Among the records below, find the lines with the word "chart" and copy them.

◆ ◆ ◆ ◆

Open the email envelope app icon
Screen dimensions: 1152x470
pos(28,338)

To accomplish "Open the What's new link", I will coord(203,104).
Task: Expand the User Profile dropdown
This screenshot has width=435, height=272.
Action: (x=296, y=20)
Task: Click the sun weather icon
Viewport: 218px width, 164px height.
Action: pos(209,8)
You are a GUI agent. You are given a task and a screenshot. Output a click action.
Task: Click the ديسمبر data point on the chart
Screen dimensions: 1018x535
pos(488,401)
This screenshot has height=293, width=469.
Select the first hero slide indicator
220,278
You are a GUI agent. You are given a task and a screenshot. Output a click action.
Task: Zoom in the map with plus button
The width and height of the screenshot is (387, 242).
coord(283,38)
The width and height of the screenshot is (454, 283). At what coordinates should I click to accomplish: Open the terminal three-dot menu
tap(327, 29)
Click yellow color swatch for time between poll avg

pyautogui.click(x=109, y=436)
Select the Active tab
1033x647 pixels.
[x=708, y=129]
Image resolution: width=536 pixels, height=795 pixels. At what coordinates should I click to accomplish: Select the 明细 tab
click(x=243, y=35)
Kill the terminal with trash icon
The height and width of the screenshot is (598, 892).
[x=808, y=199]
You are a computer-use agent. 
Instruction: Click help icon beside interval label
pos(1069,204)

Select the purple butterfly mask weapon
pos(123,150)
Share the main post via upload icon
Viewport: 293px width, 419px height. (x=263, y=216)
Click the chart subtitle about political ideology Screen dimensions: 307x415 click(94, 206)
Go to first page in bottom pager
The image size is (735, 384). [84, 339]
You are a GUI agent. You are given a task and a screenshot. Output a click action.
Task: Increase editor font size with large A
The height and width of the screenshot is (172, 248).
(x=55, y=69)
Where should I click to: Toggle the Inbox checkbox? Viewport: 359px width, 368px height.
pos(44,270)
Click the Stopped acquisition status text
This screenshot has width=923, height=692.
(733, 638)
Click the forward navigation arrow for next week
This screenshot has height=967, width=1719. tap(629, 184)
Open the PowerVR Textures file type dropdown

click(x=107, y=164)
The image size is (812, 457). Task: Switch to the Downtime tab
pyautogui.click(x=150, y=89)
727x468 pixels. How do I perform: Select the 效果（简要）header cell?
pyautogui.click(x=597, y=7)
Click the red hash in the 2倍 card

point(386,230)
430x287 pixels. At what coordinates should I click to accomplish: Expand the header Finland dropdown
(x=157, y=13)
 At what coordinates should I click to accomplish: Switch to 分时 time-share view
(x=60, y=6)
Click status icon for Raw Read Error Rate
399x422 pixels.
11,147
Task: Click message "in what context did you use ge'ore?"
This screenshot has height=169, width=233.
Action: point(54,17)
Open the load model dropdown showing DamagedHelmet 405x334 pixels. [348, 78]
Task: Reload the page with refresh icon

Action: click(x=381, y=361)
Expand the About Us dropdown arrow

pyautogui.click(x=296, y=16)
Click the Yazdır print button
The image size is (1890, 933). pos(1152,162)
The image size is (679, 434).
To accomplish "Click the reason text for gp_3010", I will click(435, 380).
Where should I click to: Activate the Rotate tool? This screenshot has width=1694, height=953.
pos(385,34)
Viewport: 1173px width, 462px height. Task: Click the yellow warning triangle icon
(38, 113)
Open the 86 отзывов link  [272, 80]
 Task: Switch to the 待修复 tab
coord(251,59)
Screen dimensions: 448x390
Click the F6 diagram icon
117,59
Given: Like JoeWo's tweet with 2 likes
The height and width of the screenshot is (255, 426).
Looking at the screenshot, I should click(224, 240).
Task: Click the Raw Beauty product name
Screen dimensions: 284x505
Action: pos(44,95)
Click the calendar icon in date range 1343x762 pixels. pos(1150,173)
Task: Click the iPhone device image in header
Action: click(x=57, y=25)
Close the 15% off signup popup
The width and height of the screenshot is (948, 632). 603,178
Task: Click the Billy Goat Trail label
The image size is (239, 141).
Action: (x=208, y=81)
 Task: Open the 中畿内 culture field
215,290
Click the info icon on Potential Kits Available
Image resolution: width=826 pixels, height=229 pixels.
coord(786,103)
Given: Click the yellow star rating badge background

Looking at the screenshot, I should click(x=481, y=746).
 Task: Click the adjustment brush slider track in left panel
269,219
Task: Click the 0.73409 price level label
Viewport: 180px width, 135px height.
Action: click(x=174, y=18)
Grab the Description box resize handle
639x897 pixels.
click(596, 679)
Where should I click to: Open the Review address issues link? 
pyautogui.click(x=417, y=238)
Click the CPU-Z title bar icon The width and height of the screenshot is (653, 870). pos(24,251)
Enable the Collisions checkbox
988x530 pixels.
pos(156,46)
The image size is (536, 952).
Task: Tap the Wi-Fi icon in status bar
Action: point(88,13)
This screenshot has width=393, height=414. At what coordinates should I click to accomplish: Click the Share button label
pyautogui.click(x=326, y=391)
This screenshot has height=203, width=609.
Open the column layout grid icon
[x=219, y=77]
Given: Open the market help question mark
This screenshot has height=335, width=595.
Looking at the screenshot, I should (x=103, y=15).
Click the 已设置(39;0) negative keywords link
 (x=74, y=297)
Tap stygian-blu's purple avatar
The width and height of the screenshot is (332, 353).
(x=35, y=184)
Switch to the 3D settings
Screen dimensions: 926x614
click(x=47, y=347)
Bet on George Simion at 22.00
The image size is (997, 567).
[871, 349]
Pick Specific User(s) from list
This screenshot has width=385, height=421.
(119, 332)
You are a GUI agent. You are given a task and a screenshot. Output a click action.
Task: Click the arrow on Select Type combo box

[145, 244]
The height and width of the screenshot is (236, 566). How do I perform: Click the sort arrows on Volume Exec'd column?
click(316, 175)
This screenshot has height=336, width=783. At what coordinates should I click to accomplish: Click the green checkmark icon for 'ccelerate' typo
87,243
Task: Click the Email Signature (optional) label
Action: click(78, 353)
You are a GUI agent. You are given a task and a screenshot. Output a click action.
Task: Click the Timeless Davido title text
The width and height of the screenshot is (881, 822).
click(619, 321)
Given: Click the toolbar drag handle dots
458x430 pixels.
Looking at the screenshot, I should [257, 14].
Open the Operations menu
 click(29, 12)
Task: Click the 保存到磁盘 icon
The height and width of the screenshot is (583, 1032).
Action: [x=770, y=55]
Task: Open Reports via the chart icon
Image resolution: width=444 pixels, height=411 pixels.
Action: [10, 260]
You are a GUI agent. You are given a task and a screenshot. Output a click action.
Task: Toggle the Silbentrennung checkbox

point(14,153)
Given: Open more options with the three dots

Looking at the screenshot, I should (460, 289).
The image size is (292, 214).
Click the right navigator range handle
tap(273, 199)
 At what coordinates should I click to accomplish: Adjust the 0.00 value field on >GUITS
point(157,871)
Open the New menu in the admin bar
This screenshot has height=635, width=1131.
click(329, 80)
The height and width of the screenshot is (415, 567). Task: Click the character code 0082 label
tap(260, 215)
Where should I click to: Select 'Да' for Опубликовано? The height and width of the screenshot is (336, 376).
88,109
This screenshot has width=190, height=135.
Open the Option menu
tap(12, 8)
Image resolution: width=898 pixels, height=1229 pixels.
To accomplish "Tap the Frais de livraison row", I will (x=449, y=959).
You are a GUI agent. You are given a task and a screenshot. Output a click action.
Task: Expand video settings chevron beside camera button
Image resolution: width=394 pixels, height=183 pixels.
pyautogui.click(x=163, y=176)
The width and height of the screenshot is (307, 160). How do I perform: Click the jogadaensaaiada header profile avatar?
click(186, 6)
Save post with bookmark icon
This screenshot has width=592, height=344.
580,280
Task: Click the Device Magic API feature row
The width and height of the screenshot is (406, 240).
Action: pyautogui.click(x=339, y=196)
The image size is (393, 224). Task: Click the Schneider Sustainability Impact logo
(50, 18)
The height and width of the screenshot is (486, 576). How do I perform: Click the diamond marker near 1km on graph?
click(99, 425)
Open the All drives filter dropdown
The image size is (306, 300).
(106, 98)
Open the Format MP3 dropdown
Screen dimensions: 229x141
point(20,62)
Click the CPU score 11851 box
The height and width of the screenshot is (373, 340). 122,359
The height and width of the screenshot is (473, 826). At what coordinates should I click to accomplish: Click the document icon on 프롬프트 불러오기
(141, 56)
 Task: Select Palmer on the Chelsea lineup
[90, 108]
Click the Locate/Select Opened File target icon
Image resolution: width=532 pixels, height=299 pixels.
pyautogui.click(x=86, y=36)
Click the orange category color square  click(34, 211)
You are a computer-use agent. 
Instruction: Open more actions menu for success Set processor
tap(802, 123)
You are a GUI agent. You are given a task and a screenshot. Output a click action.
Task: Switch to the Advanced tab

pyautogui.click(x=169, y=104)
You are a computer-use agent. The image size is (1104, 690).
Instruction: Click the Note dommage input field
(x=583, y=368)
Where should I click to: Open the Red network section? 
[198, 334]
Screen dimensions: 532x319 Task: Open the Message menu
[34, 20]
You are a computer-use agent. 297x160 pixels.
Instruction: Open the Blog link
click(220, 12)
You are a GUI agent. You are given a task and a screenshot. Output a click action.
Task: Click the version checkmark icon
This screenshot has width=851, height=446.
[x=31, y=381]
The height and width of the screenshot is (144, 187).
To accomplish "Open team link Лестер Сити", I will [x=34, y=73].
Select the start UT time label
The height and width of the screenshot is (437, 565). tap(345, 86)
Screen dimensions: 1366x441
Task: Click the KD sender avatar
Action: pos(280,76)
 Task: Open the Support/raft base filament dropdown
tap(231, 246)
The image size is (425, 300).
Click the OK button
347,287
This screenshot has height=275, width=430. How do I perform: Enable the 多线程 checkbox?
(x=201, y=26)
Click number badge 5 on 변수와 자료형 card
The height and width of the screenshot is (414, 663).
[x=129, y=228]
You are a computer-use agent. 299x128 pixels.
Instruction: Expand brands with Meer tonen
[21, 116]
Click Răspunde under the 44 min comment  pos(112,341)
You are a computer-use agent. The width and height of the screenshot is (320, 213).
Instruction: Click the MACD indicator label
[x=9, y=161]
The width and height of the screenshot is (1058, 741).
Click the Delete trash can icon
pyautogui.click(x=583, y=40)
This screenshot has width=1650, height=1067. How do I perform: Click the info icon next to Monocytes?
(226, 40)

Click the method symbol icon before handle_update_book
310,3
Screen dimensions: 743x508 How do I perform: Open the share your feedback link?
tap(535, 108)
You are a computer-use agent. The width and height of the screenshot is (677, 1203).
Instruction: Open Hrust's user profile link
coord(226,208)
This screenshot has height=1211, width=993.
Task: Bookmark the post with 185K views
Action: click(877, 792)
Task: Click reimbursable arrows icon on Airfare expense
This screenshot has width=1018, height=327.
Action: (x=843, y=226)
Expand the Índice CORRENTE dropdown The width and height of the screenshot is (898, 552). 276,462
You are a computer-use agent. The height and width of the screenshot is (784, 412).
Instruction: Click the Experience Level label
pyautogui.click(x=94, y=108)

◆ ◆ ◆ ◆

**Answer to the exercise:**
Task: Click the ديسمبر data point on the chart
Click the chart subtitle about political ideology Screen dimensions: 307x415 click(94, 206)
Task: Open Reports via the chart icon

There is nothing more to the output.